如果只求和可以参考一下:http://blog.csdn.net/hjd_love_zzt/article/details/31782777
如果这篇博客看的不明白的话,可以先去看一下这篇:http://blog.csdn.net/hjd_love_zzt/article/details/43562931
代码如下:
/*
* a1.cpp
*
* Created on: 2015年2月6日
* Author: Administrator
*/
#include <iostream>
#include <cstdio>
using namespace std;
int main(){
int t;
scanf("%d",&t);
int k;
for(k = 1 ; k <= t ; ++k){
int n;
scanf("%d",&n);
int start = 1;//最大子序列和的起点.默认为1
int end = 1 ;//最大子序列和的终点.默认为1.
int thisSum = 0;//当前子序列的和
int maxSum = -100005;//最大子序列的和
int index = 1;//当前子序列的起点
int i;
int temp;
for(i = 1 ; i <= n ; ++i){
scanf("%d",&temp);
thisSum += temp;//当前子序列的和不断地增加
if(thisSum > maxSum){//如果当前子序列的和>最大子序列和
maxSum = thisSum;//更新最大子序列和
start = index;//将最大子序列的起点更新为当前子序列的起点
end = i;//将最大子序列的终点更新为当前遍历到的这个数(因为这个数产生了目前最大的子序列和)
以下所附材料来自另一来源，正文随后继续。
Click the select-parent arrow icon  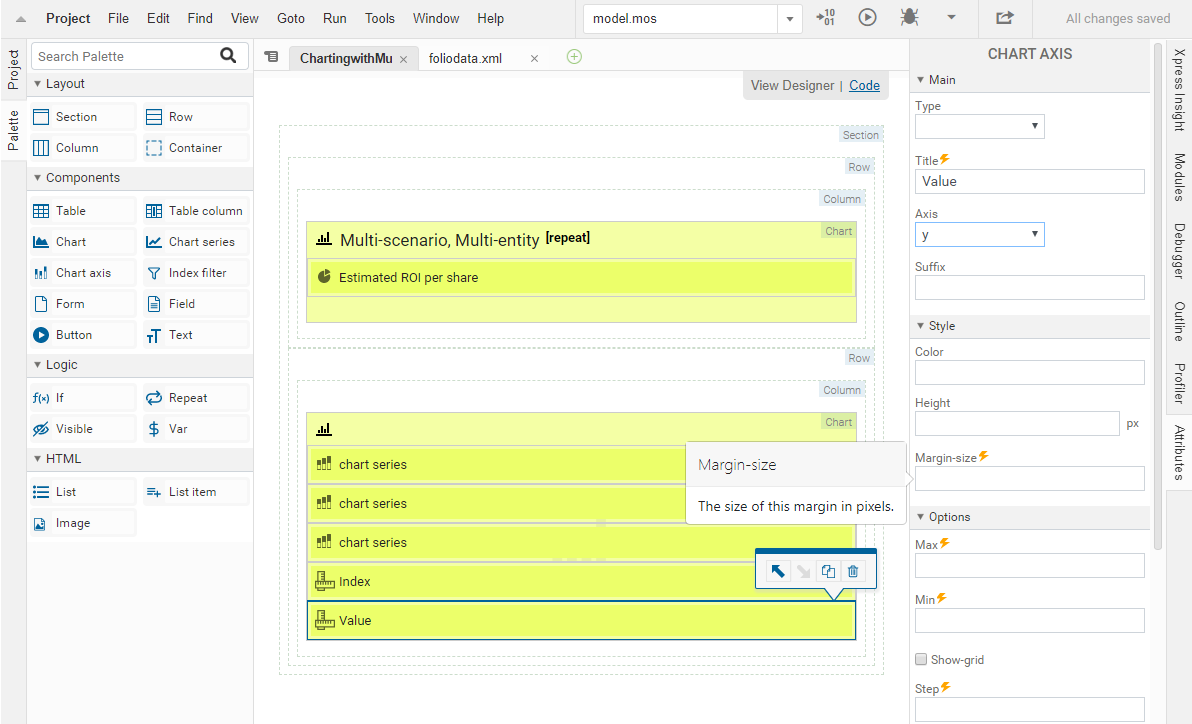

}//需要注意的是,就算thisSum并没有比maxSum要大.这时候序列并没有断,要看一下后面是否会回升
/**
* 需要注意的是,前面不要把这两个if语句写成
* if(){
* }else if(){
* }的结构
*
* 因为thisSum < maxSum && thisSum < 0 的情况是存在的
*/
if(thisSum < 0){//如果后面没有回升,相反已经<0了
thisSum = 0;//断开原来的子序列,重新记数
index = i+1;//更新当前子序列的起点
}
}
printf("Case %d:\n",k);
printf("%d %d %d\n",maxSum,start,end);
if(k != t){
printf("\n");
}
}
return 0;
}
(hdu step 3.2.1)Max Sum(简单dp:求最大子序列和、起点、终点)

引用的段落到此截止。